They were a “superteam” that seemingly sprouted out of Florida’s swamps to give top-level fighters a place to train. And now they’re dead.
Yeah, I’m talking about the Blackzillians, who once honed the skills of Rashad Evans, Eddie Alvarez and others, and now… well, read this piece by Chuck Mindenhall over at MMAFighting. Here’s a sample:
The Blackzilians aren’t dead. Not according to the group’s original architect, Glenn Robinson, who built the first iteration of the South Florida “superteam” out of wayward fighters looking for a new beginning. Then again, nobody’s quite sure what the Blackzilians actually are anymore. Not even Robinson, the owner of Authentic Sports Management, who in early 2017 finds himself trying to visualize new mansions growing out of rubble.

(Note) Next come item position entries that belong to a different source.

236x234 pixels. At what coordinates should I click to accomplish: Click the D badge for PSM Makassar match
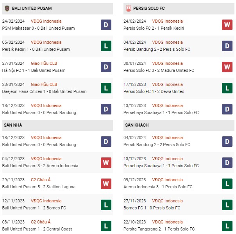[x=106, y=25]
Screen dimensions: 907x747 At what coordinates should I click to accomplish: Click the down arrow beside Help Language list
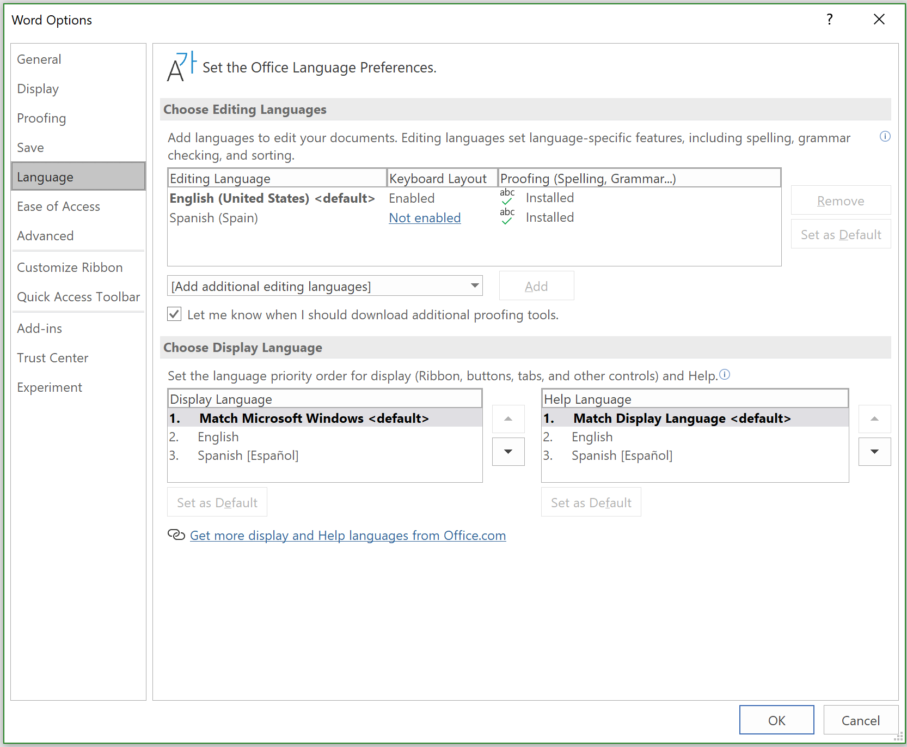pyautogui.click(x=874, y=452)
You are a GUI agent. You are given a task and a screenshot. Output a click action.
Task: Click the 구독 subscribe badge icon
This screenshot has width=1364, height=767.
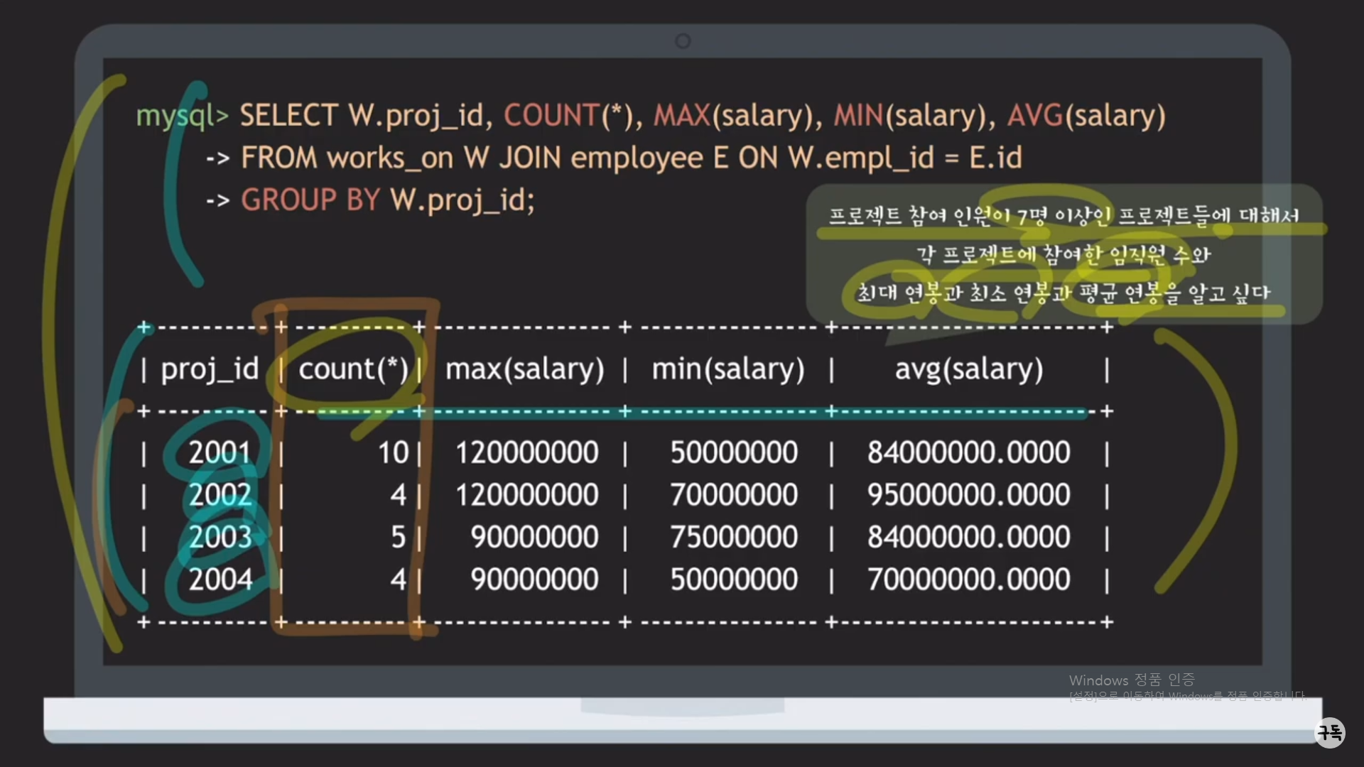(1330, 732)
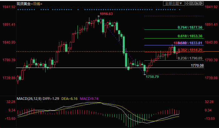Click the 1941.92 label on the left price axis
The height and width of the screenshot is (128, 219).
[8, 7]
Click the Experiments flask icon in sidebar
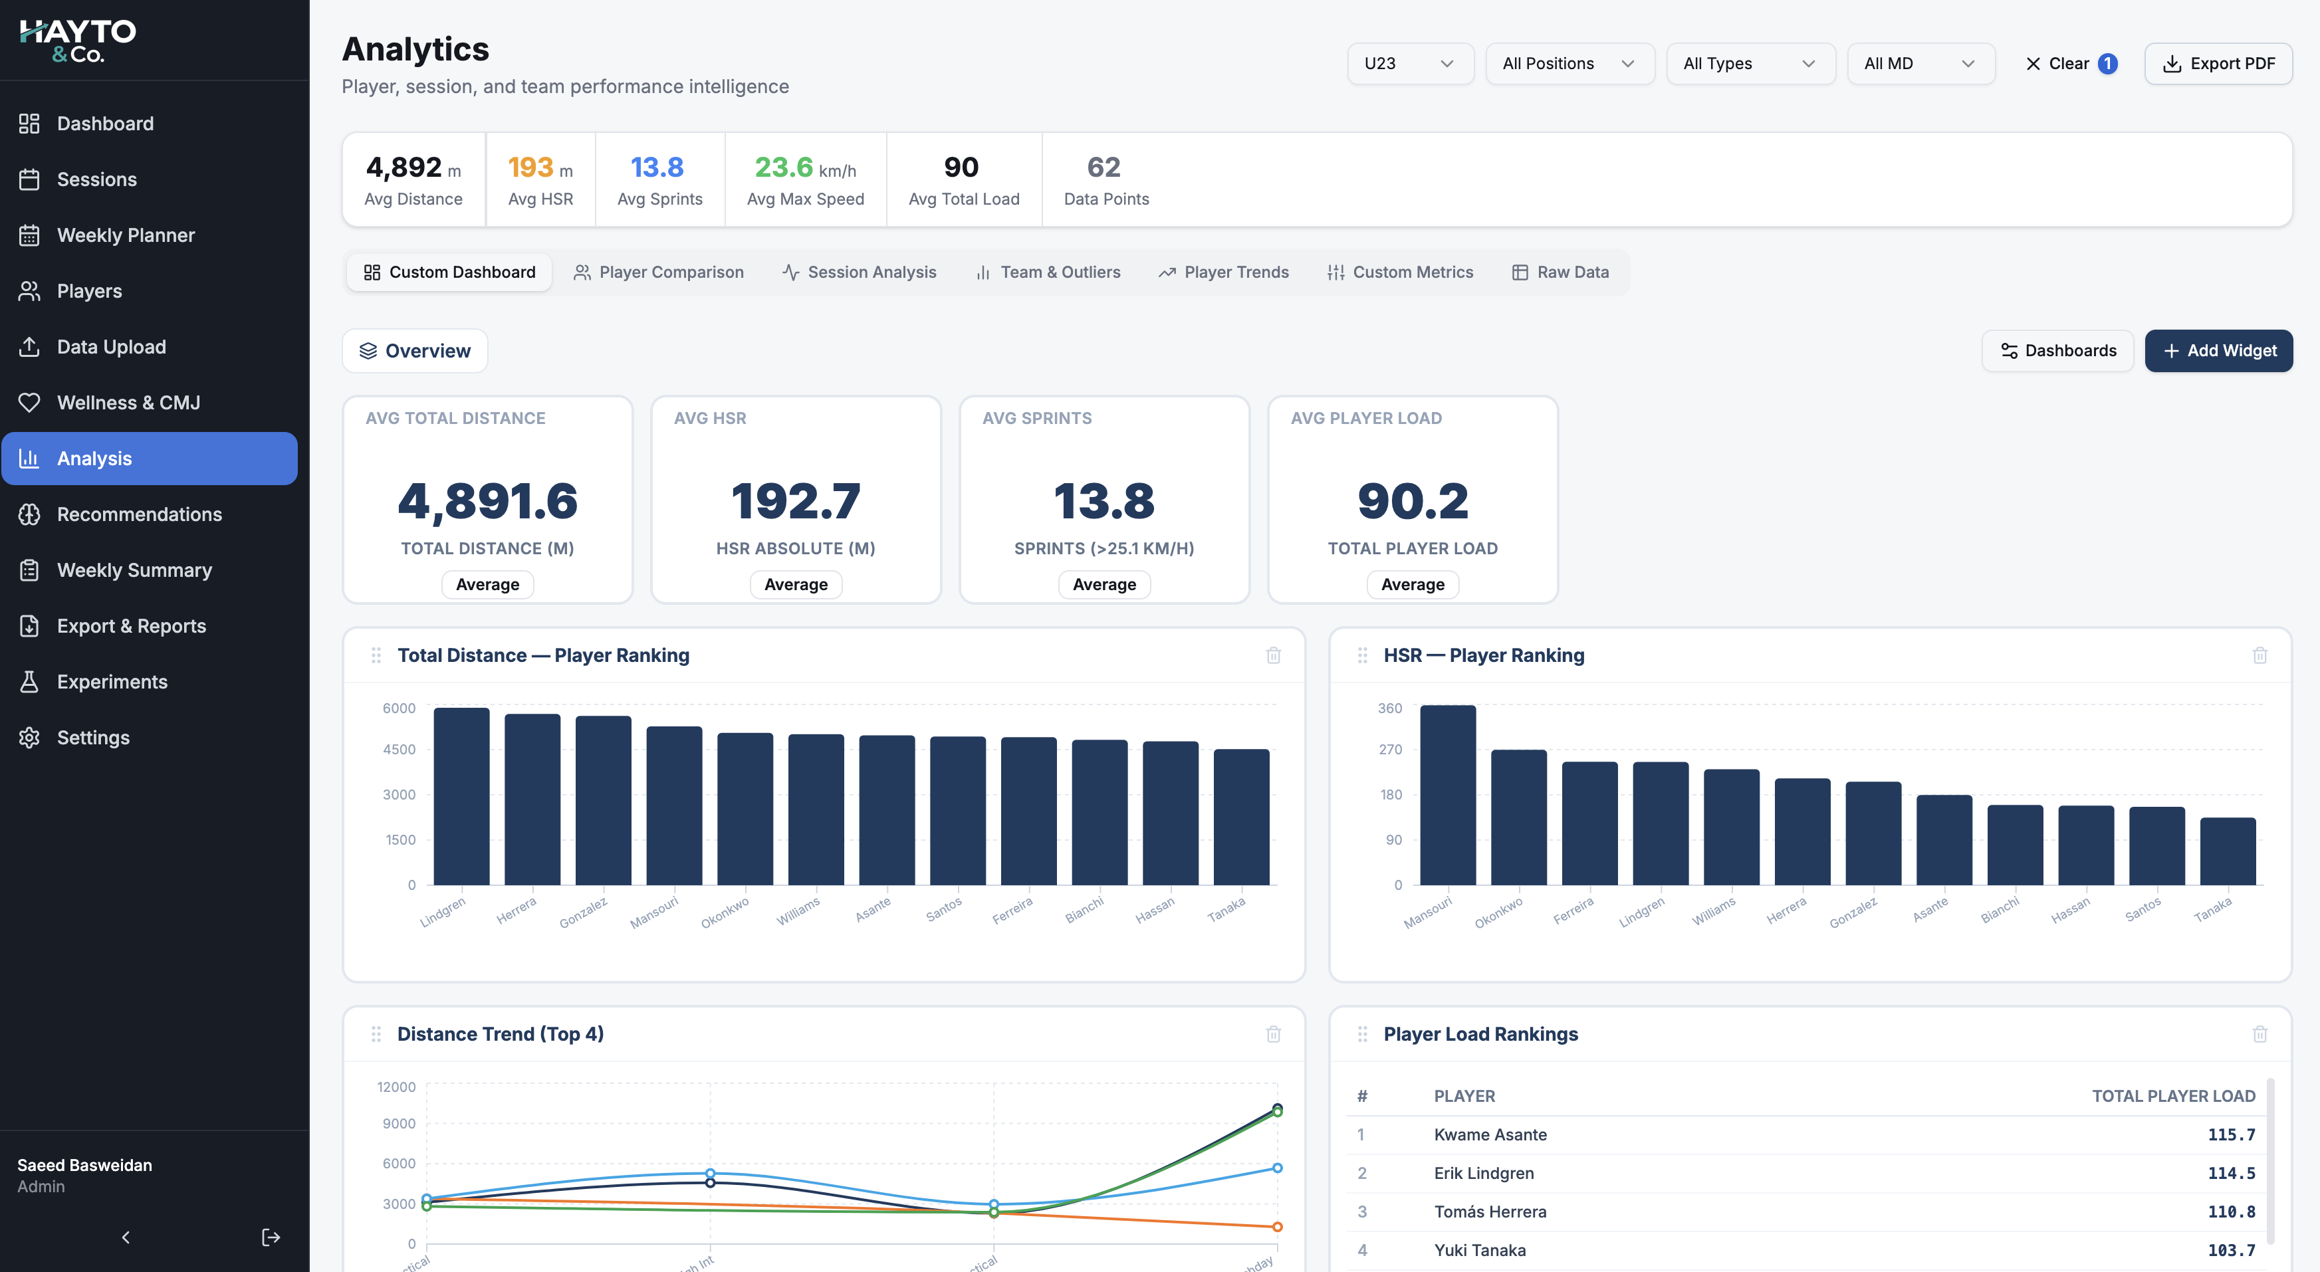Viewport: 2320px width, 1272px height. 30,681
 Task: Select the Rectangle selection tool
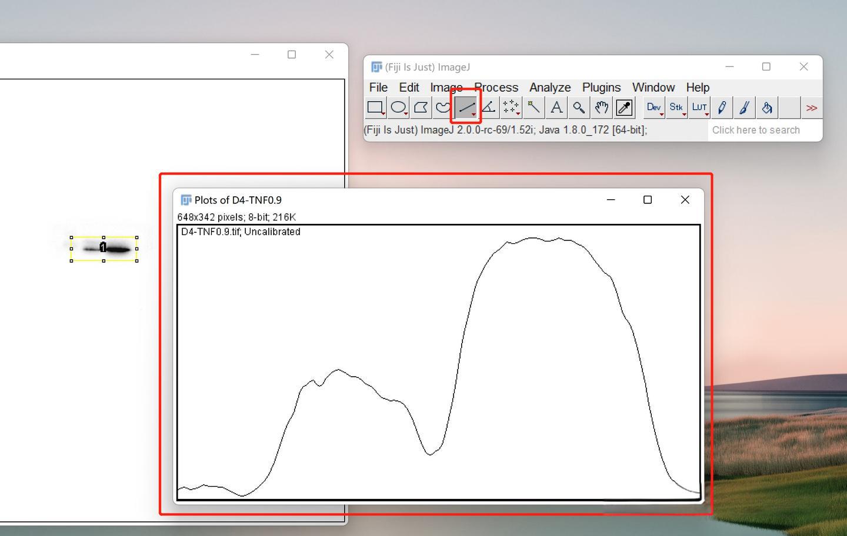[x=375, y=108]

That’s because as of early January, just days after his contract come to an end, primary coach Henri Hooft officially parted ways with Robinson and formed his own team at Combat Club MMA in Lantana, Fla., some 20 minutes from where the team had been hubbed for the last five years in Boca Raton. Following Hooft to the new confines were many of the brand name fighters that comprised the Blackzilians’ identity — Anthony Johnson, Michael Johnson, and Rashad Evans, the latter who fights Daniel Kelly on Saturday night at UFC 209 in Las Vegas.